* _Task to complete_
Repeat the listing below exactly.

* _The records_
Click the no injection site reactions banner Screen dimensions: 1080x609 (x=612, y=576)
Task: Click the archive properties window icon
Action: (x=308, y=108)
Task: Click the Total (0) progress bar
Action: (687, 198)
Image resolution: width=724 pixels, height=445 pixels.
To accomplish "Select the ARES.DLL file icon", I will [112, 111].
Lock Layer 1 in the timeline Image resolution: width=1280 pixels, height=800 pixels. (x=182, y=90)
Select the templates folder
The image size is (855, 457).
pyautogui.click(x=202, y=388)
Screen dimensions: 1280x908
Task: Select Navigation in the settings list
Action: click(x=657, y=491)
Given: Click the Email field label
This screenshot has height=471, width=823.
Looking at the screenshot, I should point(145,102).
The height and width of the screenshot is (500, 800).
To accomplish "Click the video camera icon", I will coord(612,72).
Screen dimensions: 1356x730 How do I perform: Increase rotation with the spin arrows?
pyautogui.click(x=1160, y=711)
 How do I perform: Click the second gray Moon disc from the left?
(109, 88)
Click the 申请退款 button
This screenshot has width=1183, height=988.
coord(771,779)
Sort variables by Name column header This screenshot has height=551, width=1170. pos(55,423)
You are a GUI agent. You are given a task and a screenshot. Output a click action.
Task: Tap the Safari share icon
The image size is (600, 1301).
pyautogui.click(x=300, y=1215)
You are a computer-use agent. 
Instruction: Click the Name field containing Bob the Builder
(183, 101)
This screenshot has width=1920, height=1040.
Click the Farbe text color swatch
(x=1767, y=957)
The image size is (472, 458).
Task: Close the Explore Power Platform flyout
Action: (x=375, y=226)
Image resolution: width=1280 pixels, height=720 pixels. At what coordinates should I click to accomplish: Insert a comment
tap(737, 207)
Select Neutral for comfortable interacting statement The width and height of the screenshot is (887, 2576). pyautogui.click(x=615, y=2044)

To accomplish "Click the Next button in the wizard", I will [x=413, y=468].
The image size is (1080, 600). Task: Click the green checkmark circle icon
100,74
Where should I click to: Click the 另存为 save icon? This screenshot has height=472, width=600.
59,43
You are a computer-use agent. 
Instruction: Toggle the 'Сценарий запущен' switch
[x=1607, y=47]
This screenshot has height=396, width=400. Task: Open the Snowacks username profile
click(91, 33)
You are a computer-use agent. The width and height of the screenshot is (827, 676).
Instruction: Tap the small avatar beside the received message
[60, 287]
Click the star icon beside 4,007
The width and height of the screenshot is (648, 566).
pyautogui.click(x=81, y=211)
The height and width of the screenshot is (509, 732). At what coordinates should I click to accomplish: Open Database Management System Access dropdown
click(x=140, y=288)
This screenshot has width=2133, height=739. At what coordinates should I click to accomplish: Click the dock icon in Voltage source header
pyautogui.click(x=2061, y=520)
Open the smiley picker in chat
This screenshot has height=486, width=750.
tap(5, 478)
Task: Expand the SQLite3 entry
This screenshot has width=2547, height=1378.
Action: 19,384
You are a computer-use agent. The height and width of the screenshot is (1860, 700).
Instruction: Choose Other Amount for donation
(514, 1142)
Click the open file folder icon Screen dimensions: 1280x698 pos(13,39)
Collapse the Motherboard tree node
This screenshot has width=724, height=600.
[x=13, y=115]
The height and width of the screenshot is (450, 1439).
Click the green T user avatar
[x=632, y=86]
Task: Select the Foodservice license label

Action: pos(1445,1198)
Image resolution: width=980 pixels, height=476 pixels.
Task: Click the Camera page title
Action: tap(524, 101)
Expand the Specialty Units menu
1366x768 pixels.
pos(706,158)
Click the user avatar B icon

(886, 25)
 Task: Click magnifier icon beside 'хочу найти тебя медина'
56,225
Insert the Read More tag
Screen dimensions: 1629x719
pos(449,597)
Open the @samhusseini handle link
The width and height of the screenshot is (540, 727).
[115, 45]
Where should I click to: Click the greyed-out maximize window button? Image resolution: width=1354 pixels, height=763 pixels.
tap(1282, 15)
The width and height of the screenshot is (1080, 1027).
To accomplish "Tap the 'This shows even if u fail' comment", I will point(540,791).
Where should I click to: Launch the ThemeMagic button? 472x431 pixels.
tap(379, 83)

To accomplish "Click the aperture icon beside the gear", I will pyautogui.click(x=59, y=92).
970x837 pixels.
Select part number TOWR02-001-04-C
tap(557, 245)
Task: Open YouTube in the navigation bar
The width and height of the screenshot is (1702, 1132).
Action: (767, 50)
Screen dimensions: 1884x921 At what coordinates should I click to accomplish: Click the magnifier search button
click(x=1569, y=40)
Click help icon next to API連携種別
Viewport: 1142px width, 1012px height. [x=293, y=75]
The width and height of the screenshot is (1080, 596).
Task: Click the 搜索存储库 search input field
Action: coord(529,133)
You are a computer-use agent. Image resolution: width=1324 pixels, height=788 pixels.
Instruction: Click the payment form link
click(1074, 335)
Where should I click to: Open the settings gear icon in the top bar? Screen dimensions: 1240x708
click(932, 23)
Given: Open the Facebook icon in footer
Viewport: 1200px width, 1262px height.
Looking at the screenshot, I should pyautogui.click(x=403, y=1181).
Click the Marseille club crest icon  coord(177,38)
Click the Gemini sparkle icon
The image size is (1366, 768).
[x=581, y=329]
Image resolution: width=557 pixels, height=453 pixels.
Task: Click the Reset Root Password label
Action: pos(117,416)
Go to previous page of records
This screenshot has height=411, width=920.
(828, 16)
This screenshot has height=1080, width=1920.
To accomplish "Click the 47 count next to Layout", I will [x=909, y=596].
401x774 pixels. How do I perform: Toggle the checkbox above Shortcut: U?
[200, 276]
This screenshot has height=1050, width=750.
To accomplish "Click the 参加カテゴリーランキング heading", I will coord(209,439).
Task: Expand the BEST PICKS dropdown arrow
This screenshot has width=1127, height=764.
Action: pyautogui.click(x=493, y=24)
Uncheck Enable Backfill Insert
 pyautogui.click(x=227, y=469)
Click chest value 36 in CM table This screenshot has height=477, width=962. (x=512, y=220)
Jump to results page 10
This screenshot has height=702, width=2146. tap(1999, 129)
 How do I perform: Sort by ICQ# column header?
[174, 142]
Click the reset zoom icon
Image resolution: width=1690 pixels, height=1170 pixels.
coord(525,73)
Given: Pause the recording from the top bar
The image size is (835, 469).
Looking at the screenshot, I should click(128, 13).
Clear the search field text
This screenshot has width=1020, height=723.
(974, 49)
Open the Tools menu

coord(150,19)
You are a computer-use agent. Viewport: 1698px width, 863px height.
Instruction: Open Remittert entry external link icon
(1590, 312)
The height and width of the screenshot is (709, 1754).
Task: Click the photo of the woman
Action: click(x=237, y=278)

* _Answer space_
Click the no injection site reactions banner Screen dimensions: 1080x609 (x=612, y=576)
Task: Click the archive properties window icon
Action: (x=308, y=108)
Task: Click the Total (0) progress bar
Action: (687, 198)
Image resolution: width=724 pixels, height=445 pixels.
To accomplish "Select the ARES.DLL file icon", I will [112, 111].
Lock Layer 1 in the timeline Image resolution: width=1280 pixels, height=800 pixels. (x=182, y=90)
Select the templates folder
The image size is (855, 457).
pyautogui.click(x=202, y=388)
Screen dimensions: 1280x908
Task: Select Navigation in the settings list
Action: click(x=657, y=491)
Given: Click the Email field label
This screenshot has height=471, width=823.
Looking at the screenshot, I should point(145,102).
The height and width of the screenshot is (500, 800).
To accomplish "Click the video camera icon", I will coord(612,72).
Screen dimensions: 1356x730 How do I perform: Increase rotation with the spin arrows?
pyautogui.click(x=1160, y=711)
 How do I perform: Click the second gray Moon disc from the left?
(109, 88)
Click the 申请退款 button
This screenshot has width=1183, height=988.
coord(771,779)
Sort variables by Name column header This screenshot has height=551, width=1170. pos(55,423)
You are a GUI agent. You are given a task and a screenshot. Output a click action.
Task: Tap the Safari share icon
The image size is (600, 1301).
pyautogui.click(x=300, y=1215)
You are a computer-use agent. 
Instruction: Click the Name field containing Bob the Builder
(183, 101)
This screenshot has width=1920, height=1040.
Click the Farbe text color swatch
(x=1767, y=957)
The image size is (472, 458).
Task: Close the Explore Power Platform flyout
Action: (x=375, y=226)
Image resolution: width=1280 pixels, height=720 pixels. At what coordinates should I click to accomplish: Insert a comment
tap(737, 207)
Select Neutral for comfortable interacting statement The width and height of the screenshot is (887, 2576). pyautogui.click(x=615, y=2044)

To accomplish "Click the Next button in the wizard", I will [x=413, y=468].
The image size is (1080, 600). Task: Click the green checkmark circle icon
100,74
Where should I click to: Click the 另存为 save icon? This screenshot has height=472, width=600.
59,43
You are a computer-use agent. 
Instruction: Toggle the 'Сценарий запущен' switch
[x=1607, y=47]
This screenshot has height=396, width=400. Task: Open the Snowacks username profile
click(91, 33)
You are a computer-use agent. The width and height of the screenshot is (827, 676).
Instruction: Tap the small avatar beside the received message
[60, 287]
Click the star icon beside 4,007
The width and height of the screenshot is (648, 566).
pyautogui.click(x=81, y=211)
The height and width of the screenshot is (509, 732). At what coordinates should I click to accomplish: Open Database Management System Access dropdown
click(x=140, y=288)
This screenshot has width=2133, height=739. At what coordinates should I click to accomplish: Click the dock icon in Voltage source header
pyautogui.click(x=2061, y=520)
Open the smiley picker in chat
This screenshot has height=486, width=750.
tap(5, 478)
Task: Expand the SQLite3 entry
This screenshot has width=2547, height=1378.
Action: 19,384
You are a computer-use agent. The height and width of the screenshot is (1860, 700).
Instruction: Choose Other Amount for donation
(514, 1142)
Click the open file folder icon Screen dimensions: 1280x698 pos(13,39)
Collapse the Motherboard tree node
This screenshot has width=724, height=600.
[x=13, y=115]
The height and width of the screenshot is (450, 1439).
Click the green T user avatar
[x=632, y=86]
Task: Select the Foodservice license label

Action: pos(1445,1198)
Image resolution: width=980 pixels, height=476 pixels.
Task: Click the Camera page title
Action: tap(524, 101)
Expand the Specialty Units menu
1366x768 pixels.
pos(706,158)
Click the user avatar B icon

(886, 25)
 Task: Click magnifier icon beside 'хочу найти тебя медина'
56,225
Insert the Read More tag
Screen dimensions: 1629x719
pos(449,597)
Open the @samhusseini handle link
The width and height of the screenshot is (540, 727).
[115, 45]
Where should I click to: Click the greyed-out maximize window button? Image resolution: width=1354 pixels, height=763 pixels.
tap(1282, 15)
The width and height of the screenshot is (1080, 1027).
To accomplish "Tap the 'This shows even if u fail' comment", I will point(540,791).
Where should I click to: Launch the ThemeMagic button? 472x431 pixels.
tap(379, 83)

To accomplish "Click the aperture icon beside the gear", I will pyautogui.click(x=59, y=92).
970x837 pixels.
Select part number TOWR02-001-04-C
tap(557, 245)
Task: Open YouTube in the navigation bar
The width and height of the screenshot is (1702, 1132).
Action: (767, 50)
Screen dimensions: 1884x921 At what coordinates should I click to accomplish: Click the magnifier search button
click(x=1569, y=40)
Click help icon next to API連携種別
Viewport: 1142px width, 1012px height. [x=293, y=75]
The width and height of the screenshot is (1080, 596).
Task: Click the 搜索存储库 search input field
Action: coord(529,133)
You are a computer-use agent. Image resolution: width=1324 pixels, height=788 pixels.
Instruction: Click the payment form link
click(1074, 335)
Where should I click to: Open the settings gear icon in the top bar? Screen dimensions: 1240x708
click(932, 23)
Given: Open the Facebook icon in footer
Viewport: 1200px width, 1262px height.
Looking at the screenshot, I should pyautogui.click(x=403, y=1181).
Click the Marseille club crest icon  coord(177,38)
Click the Gemini sparkle icon
The image size is (1366, 768).
[x=581, y=329]
Image resolution: width=557 pixels, height=453 pixels.
Task: Click the Reset Root Password label
Action: pos(117,416)
Go to previous page of records
This screenshot has height=411, width=920.
(828, 16)
This screenshot has height=1080, width=1920.
To accomplish "Click the 47 count next to Layout", I will [x=909, y=596].
401x774 pixels. How do I perform: Toggle the checkbox above Shortcut: U?
[200, 276]
This screenshot has height=1050, width=750.
To accomplish "Click the 参加カテゴリーランキング heading", I will coord(209,439).
Task: Expand the BEST PICKS dropdown arrow
This screenshot has width=1127, height=764.
Action: pyautogui.click(x=493, y=24)
Uncheck Enable Backfill Insert
 pyautogui.click(x=227, y=469)
Click chest value 36 in CM table This screenshot has height=477, width=962. (x=512, y=220)
Jump to results page 10
This screenshot has height=702, width=2146. tap(1999, 129)
 How do I perform: Sort by ICQ# column header?
[174, 142]
Click the reset zoom icon
Image resolution: width=1690 pixels, height=1170 pixels.
coord(525,73)
Given: Pause the recording from the top bar
The image size is (835, 469).
Looking at the screenshot, I should click(128, 13).
Clear the search field text
This screenshot has width=1020, height=723.
(974, 49)
Open the Tools menu

coord(150,19)
You are a computer-use agent. Viewport: 1698px width, 863px height.
Instruction: Open Remittert entry external link icon
(1590, 312)
The height and width of the screenshot is (709, 1754).
Task: Click the photo of the woman
Action: click(x=237, y=278)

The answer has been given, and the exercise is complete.